Greylisting as a component of comprehensive spam protection

Greylisting is generally used in complements other anti-spam technologies. Associated with protocols such as Sender Policy Framework (SPF), the DomainKeys Identified Mail (DKIM) and the Domain-based Message Authentication, Reporting and Conformance (DMARC), it helps to effectively secure email traffic against the most common abuses.

Combining greylisting with other methods

Greylisting is particularly effective when combined with whitelisting and blacklisting. Here is an example illustrating the timing of delivery attempts on a receiving mail server:

Close

e1 An email from an unknown sender arrives on the server. The Mail Transfer Agent temporarily refuses delivery and stores the envelope data in the greylist.

e2 On a subsequent attempt, another email from the same sender to the same recipient is received. Since the envelope data is already present in the greylist, the email is accepted and delivered. This data is then added to the whitelist.

e3 Later, the IP address of Anne's SMTP server changes; previously 192.0.2.3it becomes 192.0.2.34. This new shipment is then treated as coming from an unknown sender and is placed on the greylist.

e4 During a subsequent sending, Anne's SMTP server returns to its original IP address (192.0.2.3. As this combination is already on the whitelist, the email is immediately delivered without delay.

e5 A delivery attempt comes from the server 192.0.2.66. This server is listed as malicious in the blacklist; delivery is therefore refused. It is likely that the sender address anne@exemple.com has been usurped (spoofing).

What are the advantages and disadvantages of greylisting?

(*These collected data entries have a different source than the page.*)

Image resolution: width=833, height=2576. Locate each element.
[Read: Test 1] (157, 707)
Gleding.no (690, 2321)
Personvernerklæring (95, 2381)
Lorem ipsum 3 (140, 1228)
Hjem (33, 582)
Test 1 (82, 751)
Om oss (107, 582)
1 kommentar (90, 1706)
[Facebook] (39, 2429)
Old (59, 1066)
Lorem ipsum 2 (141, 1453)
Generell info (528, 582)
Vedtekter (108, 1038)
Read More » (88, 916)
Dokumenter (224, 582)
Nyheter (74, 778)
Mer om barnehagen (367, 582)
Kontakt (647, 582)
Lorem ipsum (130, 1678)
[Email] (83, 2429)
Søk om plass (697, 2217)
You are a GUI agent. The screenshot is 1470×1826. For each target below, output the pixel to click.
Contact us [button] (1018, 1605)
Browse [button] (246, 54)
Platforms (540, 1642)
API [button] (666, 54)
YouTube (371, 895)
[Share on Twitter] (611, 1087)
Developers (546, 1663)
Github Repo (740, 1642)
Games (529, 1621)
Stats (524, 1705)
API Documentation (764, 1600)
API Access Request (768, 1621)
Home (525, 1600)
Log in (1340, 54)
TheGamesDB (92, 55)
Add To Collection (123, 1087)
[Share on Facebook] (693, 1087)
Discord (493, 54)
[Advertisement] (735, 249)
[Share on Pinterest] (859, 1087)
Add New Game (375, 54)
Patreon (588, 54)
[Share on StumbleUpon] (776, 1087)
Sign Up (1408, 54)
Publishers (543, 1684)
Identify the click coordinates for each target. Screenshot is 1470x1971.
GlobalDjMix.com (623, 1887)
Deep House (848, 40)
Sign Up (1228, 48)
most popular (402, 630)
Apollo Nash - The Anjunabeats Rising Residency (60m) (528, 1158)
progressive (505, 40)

What are the problems with greylisting?

Despite its many advantages, greylisting also has certain limitations:

• The IP address of the sending SMTP server must remain stable. If the IP address changes, the receiving server considers the attempt to come from an unknown sender and the email is “greylisted” again.
• Delivery failures may occur due to incorrect configuration. If the sending server does not respect SMTP standards or does not retry delivery, the email will never be delivered.
• Spammers can theoretically bypass protection if they have sufficient resources. In theory, they can schedule multiple referrals to pass greylisting, but the logistical cost makes this method uneconomical.
• Temporary emails may become unusable. For example, a password reset link sent from an unknown sender may be delayed by greylisting, which may expire before it is received.
• Lack of visibility for users. In some modern Cloud solutions, greylisting is enabled by default without direct access to its configuration. Occasional email delays may therefore seem unexplained to users.